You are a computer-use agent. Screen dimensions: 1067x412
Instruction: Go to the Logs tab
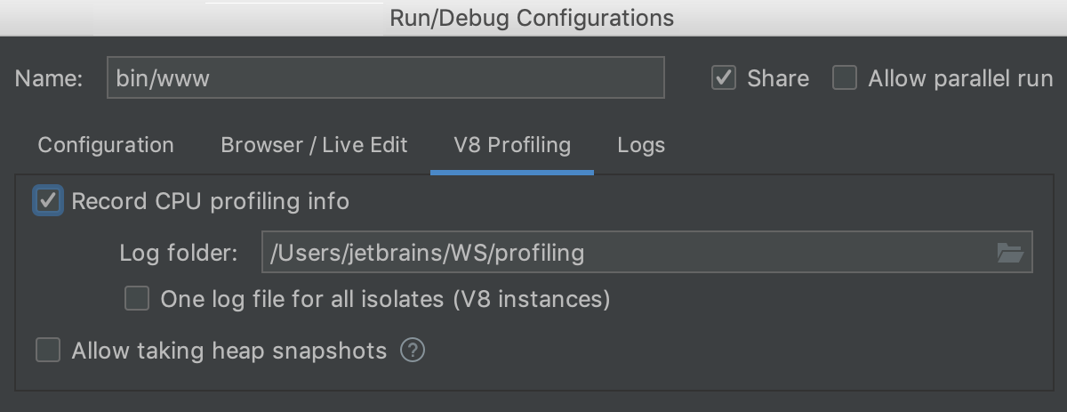tap(641, 145)

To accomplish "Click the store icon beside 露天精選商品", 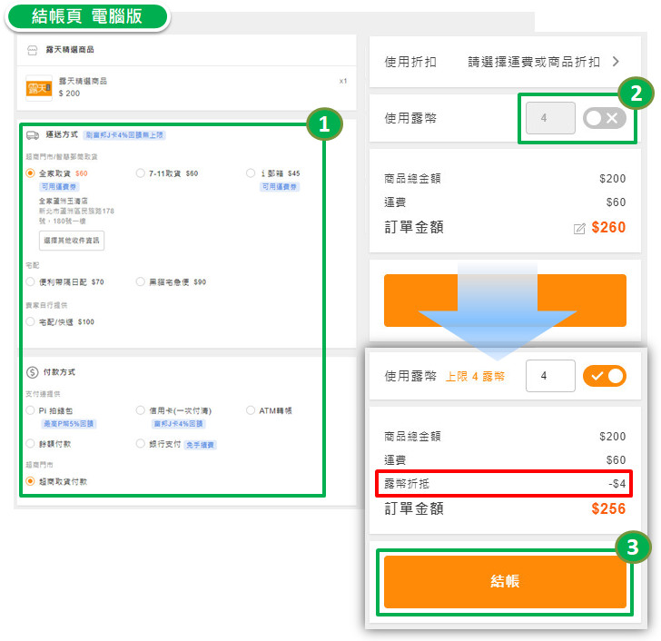I will point(33,50).
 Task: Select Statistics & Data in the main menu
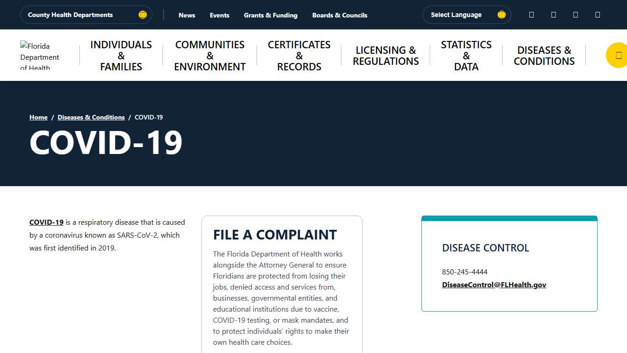coord(466,56)
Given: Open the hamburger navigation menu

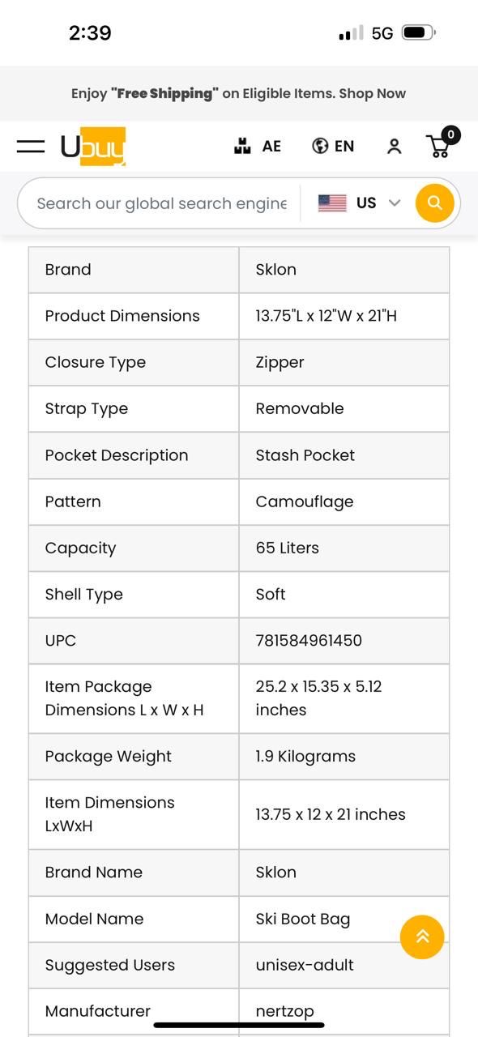Looking at the screenshot, I should click(31, 146).
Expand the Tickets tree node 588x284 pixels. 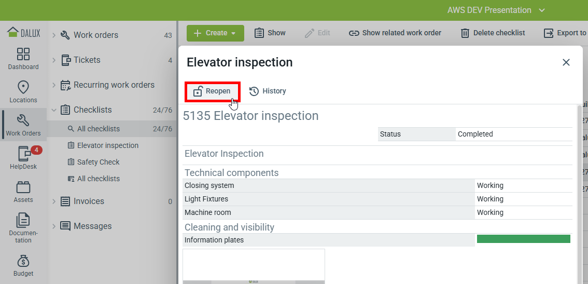click(54, 60)
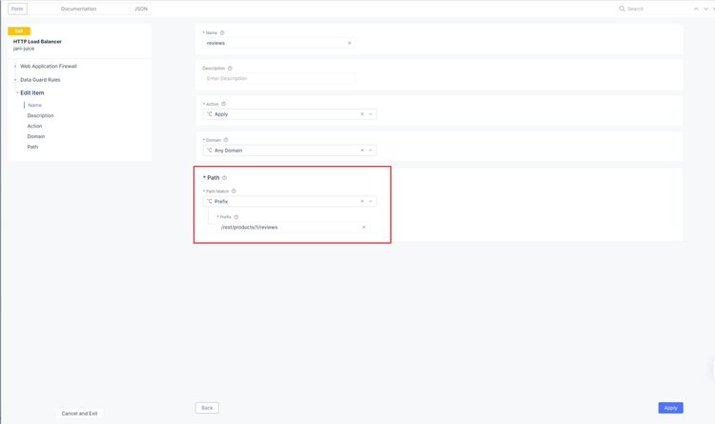This screenshot has height=424, width=715.
Task: Expand Web Application Firewall section
Action: click(x=15, y=67)
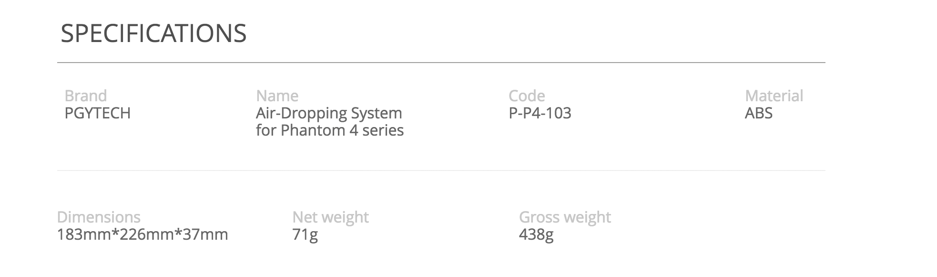Click the 183mm*226mm*37mm dimensions value
937x277 pixels.
click(143, 234)
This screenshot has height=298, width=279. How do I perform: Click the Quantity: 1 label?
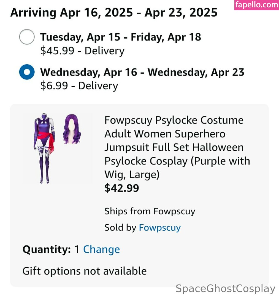(51, 249)
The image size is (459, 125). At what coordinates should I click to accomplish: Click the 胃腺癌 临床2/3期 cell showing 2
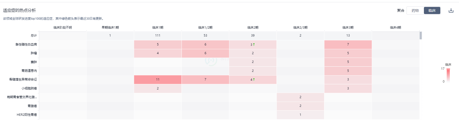[x=300, y=106]
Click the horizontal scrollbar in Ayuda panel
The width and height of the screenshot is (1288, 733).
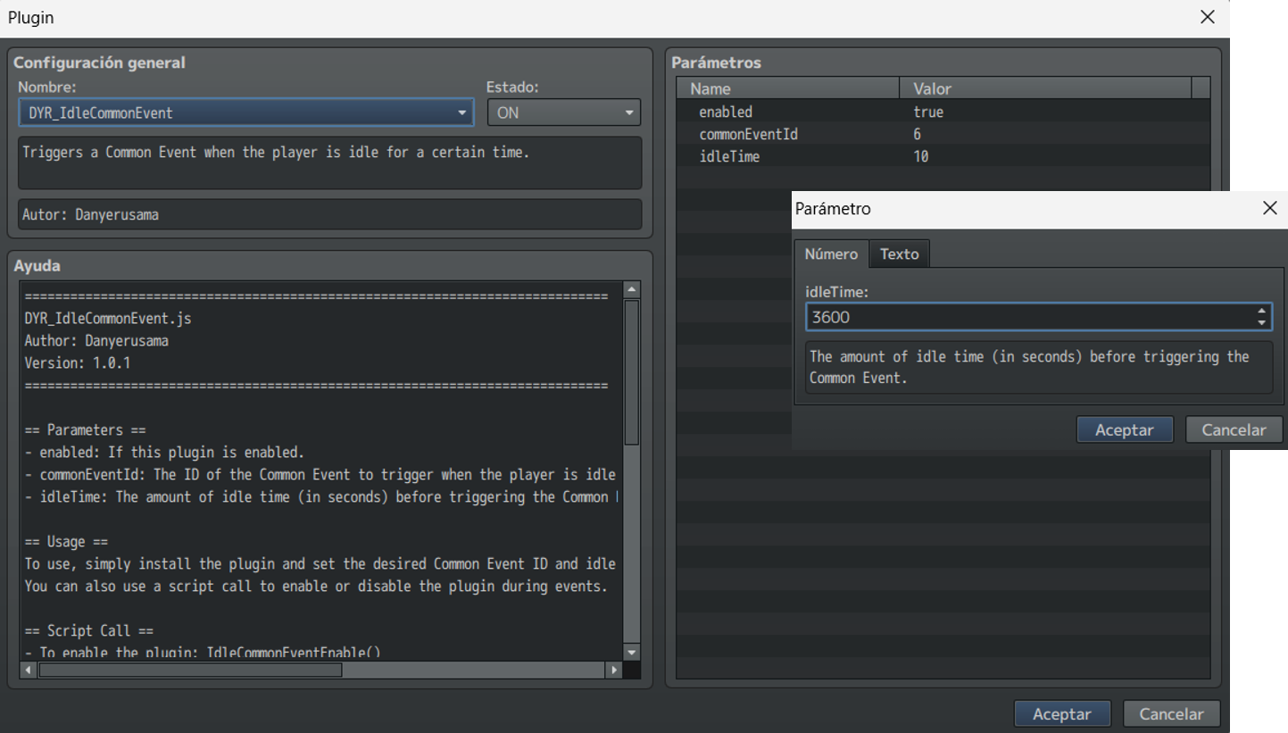(x=190, y=670)
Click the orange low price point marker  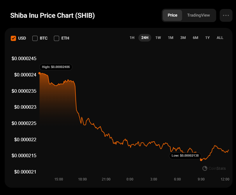[201, 160]
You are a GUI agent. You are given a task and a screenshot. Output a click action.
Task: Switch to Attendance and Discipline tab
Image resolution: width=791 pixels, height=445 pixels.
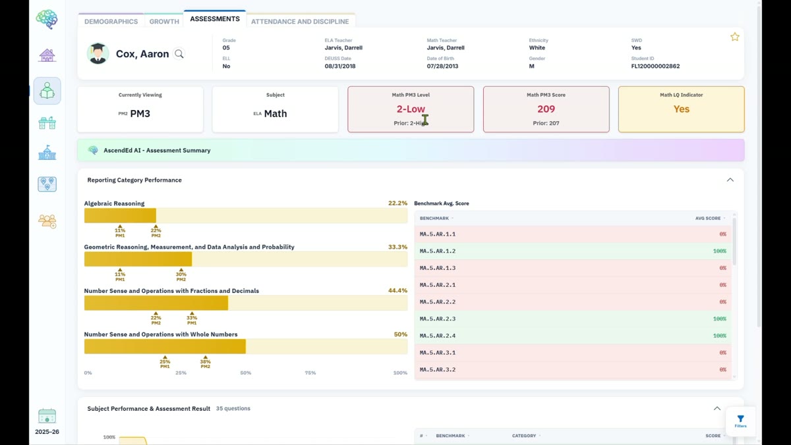[x=300, y=21]
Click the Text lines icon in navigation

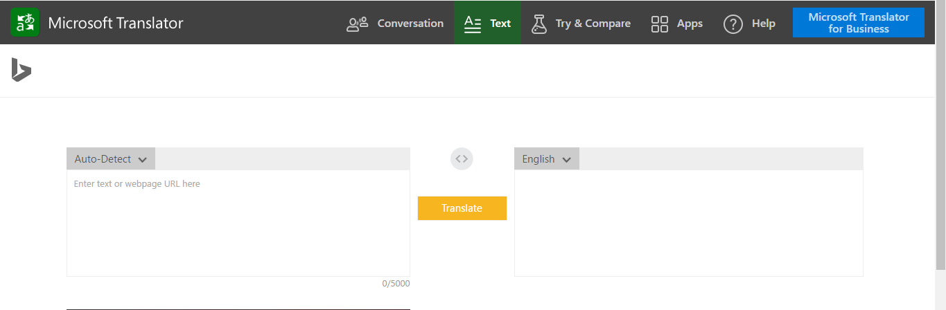point(473,24)
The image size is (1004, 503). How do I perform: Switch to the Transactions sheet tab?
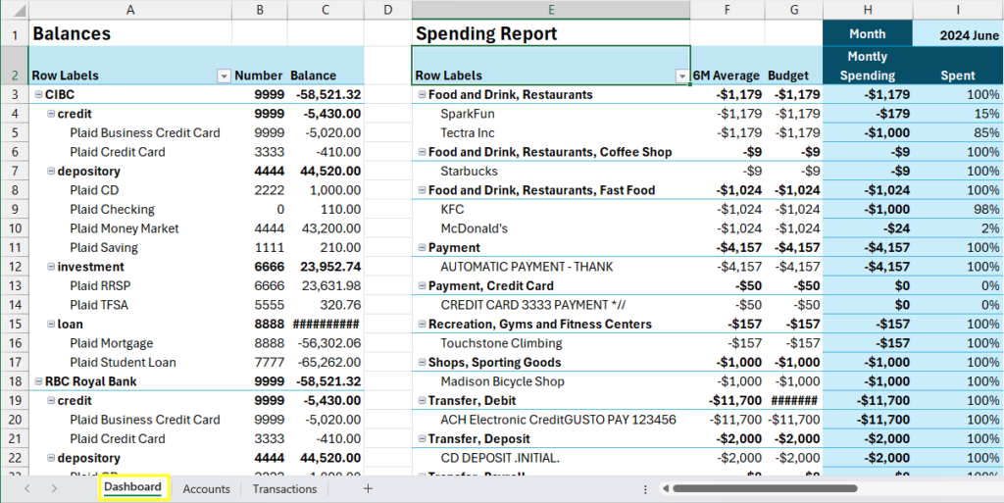point(284,488)
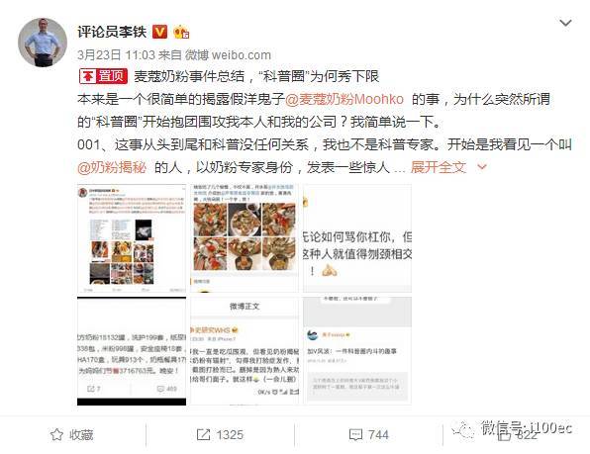Open the thumbnail titled 微博正文

(245, 351)
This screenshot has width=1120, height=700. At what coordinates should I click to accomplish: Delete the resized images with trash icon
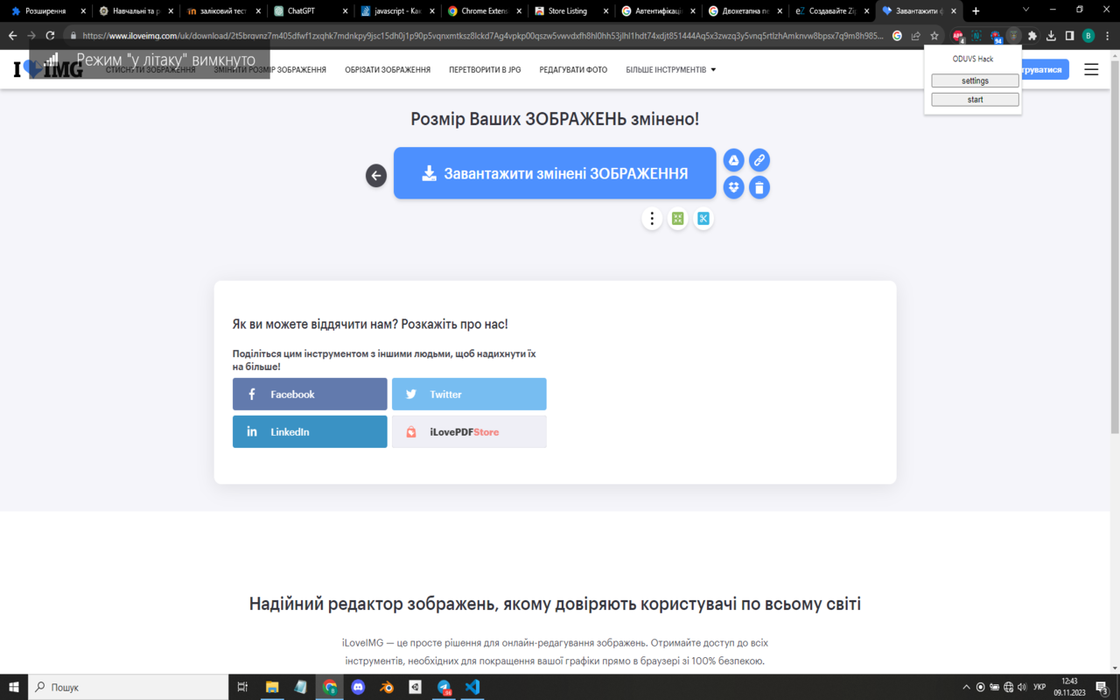tap(759, 187)
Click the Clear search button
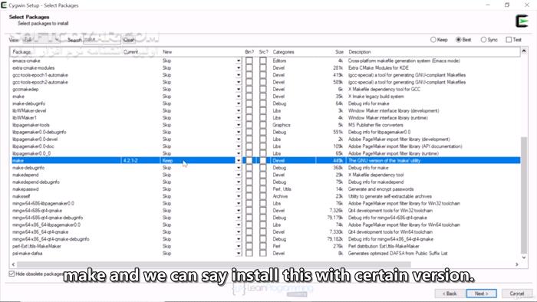 tap(129, 40)
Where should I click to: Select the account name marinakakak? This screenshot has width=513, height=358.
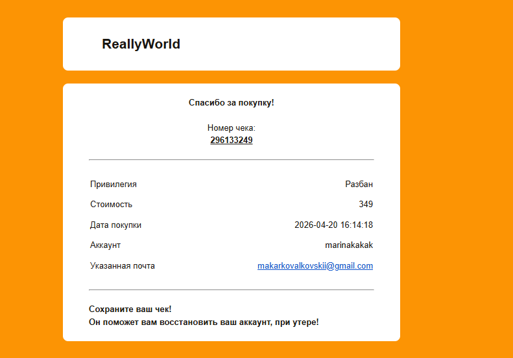pyautogui.click(x=348, y=245)
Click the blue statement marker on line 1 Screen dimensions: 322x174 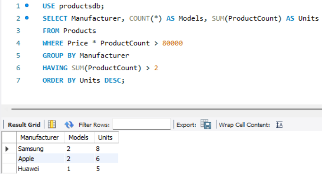pyautogui.click(x=27, y=6)
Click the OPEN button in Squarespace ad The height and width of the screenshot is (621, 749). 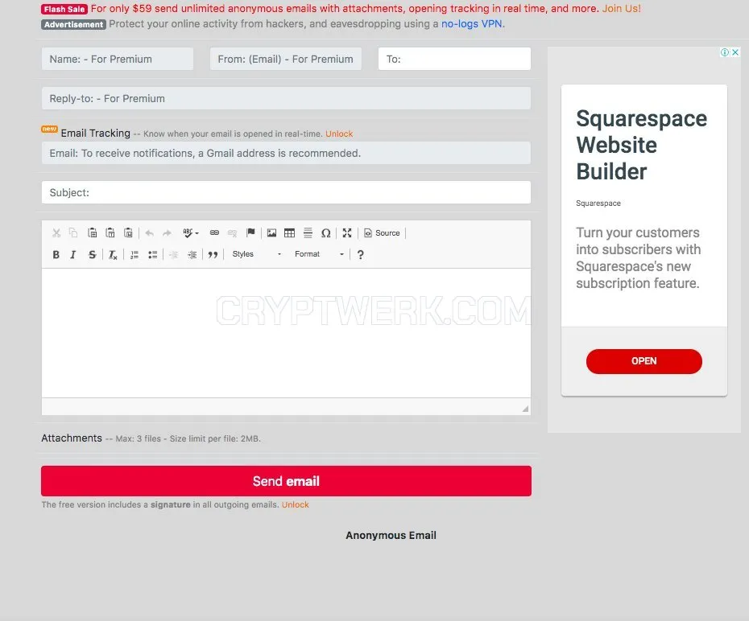click(644, 361)
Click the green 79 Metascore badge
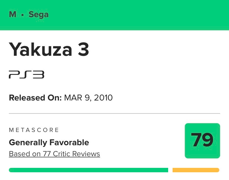The width and height of the screenshot is (229, 180). click(202, 141)
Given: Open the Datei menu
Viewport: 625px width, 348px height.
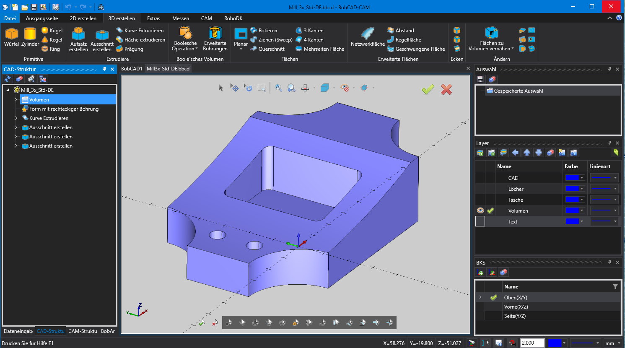Looking at the screenshot, I should (10, 18).

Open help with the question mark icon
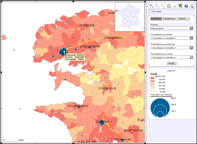(186, 6)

Your goal
Where the string "agent" shows up in the listing above, copy the line that holds it.

Your solution
You are a computer-use agent. Screen dimensions: 1067x412
You are a GUI agent. You are given a task and a screenshot. Output a click action.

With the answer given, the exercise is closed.